As a first-ever initiative, the political initiative FAIR Forward – Artificial Intelligence for All, held its training program for practitioners in the field of Earth Observation in South Africa. The program, called ML4EO-2022 (Machine Learning for Earth Observation), empowers participants to improve food production efficiency and quality and ultimately use these skills and knowledge in their work. As countries face the challenge of climate change, this know-how is key to developing climate-smart agricultural practices.
Partners to ML4EO 2022 were Dept. of Science and Innovation, South African National Space Agency, Council for Scientific and Industrial Research, Wits University, and Agricultural Research Council of South Africa. Move Beyond Consulting was contracted to develop and implement this training.
234 applications were received globally, with 133 coming from South Africa. A rigorous selection process saw 20 professionals (9 female, 11 male) chosen. Participant backgrounds ranged from remote sensing and ML application to smart agriculture and actuarial science. From April to July 2022, they engaged in intense training and a field trip to Limpopo province, where they experienced collecting ground truth data, drone management, agricultural instrumentation usage and learnt data analysis. They also engaged local farmers for insights into the challenges and opportunities in local farming.
The program included six modules, covering topics such as introduction to remote sensing in agriculture, classification-based remote sensing applications, and machine learning modelling of important agricultural crop parameters. The learning was designed to be interactive and practical. In order to successfully complete the program, participants were grouped into pairs and had to conclude a case study with a research report, based on their activities in class and the field work. The final project presentations were done at an award and closing ceremony, held in Pretoria, South Africa.
The projects presented ranged from detecting tomato stressors, weed detection, and crop mapping, to developing a new type of agricultural insurance. Overall there were ten project presentations. Most participants indicated that they could apply the acquired knowledge and adapt the training into their own teaching and work environments.
“This was quite an exciting journey for me. I did not have any background in Remote Sensing, GIS or Earth Observation. My background is agriculture. It was fascinating to see available opportunities – merging the industry in terms of the agriculture industry, RS, and EO – and putting it all together.”

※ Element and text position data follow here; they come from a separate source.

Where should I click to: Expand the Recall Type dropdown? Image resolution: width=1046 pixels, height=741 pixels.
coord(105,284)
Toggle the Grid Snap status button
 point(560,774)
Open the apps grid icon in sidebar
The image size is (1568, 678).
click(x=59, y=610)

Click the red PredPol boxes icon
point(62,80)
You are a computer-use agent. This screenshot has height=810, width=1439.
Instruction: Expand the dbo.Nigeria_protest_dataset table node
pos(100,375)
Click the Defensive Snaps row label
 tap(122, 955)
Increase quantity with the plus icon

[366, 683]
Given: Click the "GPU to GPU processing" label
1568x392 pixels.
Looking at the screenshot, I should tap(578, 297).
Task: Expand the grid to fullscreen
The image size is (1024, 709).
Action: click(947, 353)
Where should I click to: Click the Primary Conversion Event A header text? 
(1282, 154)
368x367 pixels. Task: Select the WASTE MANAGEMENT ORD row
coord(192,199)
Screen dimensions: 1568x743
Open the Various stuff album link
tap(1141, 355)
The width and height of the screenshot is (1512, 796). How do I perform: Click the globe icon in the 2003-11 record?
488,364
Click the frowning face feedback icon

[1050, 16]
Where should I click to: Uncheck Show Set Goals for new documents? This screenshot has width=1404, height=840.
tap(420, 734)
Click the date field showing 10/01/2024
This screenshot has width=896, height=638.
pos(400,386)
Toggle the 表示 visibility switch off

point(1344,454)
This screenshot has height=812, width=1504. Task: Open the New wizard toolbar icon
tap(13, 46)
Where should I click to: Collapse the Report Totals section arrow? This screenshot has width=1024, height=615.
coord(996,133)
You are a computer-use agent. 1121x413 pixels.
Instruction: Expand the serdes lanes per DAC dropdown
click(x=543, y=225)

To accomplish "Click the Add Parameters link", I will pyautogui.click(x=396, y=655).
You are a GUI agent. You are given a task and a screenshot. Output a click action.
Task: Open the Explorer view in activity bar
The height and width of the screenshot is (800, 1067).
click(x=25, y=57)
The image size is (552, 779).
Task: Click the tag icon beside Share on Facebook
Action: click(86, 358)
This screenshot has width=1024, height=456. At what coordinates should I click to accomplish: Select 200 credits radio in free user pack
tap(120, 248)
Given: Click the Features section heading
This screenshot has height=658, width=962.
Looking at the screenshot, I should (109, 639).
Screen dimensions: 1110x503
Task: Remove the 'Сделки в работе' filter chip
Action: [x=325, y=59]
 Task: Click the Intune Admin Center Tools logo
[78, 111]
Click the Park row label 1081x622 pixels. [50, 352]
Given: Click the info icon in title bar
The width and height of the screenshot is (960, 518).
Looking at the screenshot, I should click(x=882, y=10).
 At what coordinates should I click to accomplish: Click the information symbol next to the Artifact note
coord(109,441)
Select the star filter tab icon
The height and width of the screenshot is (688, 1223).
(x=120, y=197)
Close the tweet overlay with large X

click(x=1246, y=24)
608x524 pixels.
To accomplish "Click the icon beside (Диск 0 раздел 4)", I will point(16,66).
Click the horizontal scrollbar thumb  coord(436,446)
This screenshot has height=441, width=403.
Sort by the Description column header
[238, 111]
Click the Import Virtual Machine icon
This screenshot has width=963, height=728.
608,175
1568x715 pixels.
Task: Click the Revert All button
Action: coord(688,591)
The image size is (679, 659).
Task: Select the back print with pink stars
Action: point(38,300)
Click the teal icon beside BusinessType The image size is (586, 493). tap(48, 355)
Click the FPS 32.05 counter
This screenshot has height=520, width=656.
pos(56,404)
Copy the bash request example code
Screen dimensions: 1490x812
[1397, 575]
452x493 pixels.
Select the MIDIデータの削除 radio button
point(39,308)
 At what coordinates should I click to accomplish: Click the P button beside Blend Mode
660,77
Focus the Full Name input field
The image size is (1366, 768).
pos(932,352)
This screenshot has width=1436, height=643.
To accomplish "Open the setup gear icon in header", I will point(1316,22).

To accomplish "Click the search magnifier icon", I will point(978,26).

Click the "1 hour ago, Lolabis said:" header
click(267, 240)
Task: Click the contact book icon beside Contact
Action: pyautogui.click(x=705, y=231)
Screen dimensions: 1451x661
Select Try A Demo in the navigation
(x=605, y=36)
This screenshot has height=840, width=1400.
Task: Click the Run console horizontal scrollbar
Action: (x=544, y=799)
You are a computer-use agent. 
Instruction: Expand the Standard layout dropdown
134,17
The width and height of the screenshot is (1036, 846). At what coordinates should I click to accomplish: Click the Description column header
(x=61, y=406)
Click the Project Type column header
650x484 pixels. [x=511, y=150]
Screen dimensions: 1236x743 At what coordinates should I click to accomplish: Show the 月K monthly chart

Account from one of the participants
By equipping expert practitioners with the necessary AI skills and knowledge, the program has the potential to lead to more adoption of precision agriculture. That way, the partnership has set a new standard for capacity building on Earth Observation and machine learning that actors across the globe may adopt.
The full report of the program provides extensive information, including details on planning and delivery, student/alumni and facilitator feedback, a study of the current Earth Observation and Machine Learning skills landscape and suggestions for sustaining the program. A copy of the report as well as further information on the programme can be obtained from Deshni Govender at FAIR Forward in South Africa.
In addition, a replication kit including the datasets and project documents can be made available as an open educational resource.